Task item
Select all lines in the records that include "Collapse".

Source records
********************

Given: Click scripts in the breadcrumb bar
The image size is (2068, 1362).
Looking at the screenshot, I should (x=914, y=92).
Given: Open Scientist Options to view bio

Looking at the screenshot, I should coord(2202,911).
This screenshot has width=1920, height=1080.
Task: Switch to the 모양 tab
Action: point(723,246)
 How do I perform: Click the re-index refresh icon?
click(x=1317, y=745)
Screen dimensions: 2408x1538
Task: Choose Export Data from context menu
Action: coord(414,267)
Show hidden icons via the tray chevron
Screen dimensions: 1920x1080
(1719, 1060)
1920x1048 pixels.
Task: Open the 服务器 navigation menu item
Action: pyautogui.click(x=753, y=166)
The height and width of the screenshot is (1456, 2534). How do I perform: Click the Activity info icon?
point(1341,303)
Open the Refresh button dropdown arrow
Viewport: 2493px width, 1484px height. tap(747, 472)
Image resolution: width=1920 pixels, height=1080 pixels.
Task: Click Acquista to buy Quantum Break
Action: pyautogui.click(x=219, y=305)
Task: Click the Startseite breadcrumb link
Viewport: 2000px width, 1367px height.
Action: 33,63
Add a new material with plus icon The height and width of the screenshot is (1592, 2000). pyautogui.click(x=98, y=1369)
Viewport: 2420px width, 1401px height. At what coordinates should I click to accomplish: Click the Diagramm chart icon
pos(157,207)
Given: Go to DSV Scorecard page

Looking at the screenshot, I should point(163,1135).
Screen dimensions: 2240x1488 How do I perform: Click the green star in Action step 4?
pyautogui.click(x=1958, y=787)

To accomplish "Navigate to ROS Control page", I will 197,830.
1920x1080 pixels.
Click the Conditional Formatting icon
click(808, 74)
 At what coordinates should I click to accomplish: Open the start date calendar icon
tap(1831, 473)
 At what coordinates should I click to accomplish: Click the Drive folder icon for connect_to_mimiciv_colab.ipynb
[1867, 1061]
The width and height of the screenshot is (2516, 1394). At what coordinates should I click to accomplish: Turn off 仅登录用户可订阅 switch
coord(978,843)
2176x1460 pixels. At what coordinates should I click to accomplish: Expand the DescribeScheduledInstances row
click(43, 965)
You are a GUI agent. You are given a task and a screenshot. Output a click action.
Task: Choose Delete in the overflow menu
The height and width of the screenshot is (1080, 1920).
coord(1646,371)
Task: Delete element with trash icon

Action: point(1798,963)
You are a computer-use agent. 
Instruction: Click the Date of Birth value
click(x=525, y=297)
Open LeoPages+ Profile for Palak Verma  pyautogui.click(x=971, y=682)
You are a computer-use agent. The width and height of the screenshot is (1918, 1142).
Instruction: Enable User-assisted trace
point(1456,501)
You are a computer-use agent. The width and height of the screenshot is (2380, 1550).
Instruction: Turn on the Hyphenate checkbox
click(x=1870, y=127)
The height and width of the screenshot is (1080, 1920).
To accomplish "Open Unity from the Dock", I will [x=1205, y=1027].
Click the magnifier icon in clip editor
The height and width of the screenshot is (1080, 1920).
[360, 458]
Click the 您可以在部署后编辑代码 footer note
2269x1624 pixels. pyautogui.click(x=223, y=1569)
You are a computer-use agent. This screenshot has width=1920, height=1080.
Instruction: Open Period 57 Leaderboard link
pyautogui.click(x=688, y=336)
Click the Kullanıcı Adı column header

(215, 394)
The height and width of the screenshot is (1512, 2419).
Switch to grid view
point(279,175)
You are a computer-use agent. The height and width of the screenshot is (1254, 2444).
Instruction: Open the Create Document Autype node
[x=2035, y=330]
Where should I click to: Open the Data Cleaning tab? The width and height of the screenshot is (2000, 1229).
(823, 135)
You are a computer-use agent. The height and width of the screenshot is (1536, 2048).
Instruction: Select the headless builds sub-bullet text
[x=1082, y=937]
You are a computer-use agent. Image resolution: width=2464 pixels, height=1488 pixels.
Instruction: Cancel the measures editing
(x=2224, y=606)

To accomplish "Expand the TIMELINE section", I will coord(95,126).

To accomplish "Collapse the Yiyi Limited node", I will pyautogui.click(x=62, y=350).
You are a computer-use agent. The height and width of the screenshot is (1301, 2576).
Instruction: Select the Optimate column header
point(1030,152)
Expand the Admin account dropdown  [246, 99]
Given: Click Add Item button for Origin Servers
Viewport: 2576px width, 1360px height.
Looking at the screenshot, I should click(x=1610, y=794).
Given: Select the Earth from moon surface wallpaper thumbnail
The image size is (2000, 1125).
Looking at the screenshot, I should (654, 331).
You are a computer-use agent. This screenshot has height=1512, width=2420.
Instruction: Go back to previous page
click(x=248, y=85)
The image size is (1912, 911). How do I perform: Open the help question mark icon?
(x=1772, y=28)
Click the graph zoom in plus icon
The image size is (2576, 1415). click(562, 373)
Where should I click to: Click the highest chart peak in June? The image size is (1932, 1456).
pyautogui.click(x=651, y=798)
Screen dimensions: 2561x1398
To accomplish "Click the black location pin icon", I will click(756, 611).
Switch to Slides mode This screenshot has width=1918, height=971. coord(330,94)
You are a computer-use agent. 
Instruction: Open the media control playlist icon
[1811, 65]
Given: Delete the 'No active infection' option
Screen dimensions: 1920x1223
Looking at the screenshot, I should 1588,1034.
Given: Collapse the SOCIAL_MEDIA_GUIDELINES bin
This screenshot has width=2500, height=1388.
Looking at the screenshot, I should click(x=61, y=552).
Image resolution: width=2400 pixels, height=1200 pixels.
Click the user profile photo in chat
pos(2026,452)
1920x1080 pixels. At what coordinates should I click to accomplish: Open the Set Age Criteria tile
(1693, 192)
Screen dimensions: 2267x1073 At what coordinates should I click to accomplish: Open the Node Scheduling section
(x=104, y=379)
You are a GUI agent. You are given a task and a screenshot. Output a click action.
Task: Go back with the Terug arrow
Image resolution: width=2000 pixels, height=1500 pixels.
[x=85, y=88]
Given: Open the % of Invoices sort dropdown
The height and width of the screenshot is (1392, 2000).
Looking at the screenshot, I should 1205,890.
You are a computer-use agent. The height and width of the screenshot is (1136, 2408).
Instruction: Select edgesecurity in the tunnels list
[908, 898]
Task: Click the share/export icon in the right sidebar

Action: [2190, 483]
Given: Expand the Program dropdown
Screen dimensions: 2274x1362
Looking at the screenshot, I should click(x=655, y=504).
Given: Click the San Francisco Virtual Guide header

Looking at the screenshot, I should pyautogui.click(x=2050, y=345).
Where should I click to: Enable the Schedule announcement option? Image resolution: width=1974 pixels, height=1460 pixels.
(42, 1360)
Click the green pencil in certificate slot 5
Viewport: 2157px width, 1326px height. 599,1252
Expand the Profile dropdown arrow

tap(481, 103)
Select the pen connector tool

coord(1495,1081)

********************

Result of the exercise
To accomplish "Collapse the Yiyi Limited node", I will pyautogui.click(x=62, y=350).
Given: Collapse the SOCIAL_MEDIA_GUIDELINES bin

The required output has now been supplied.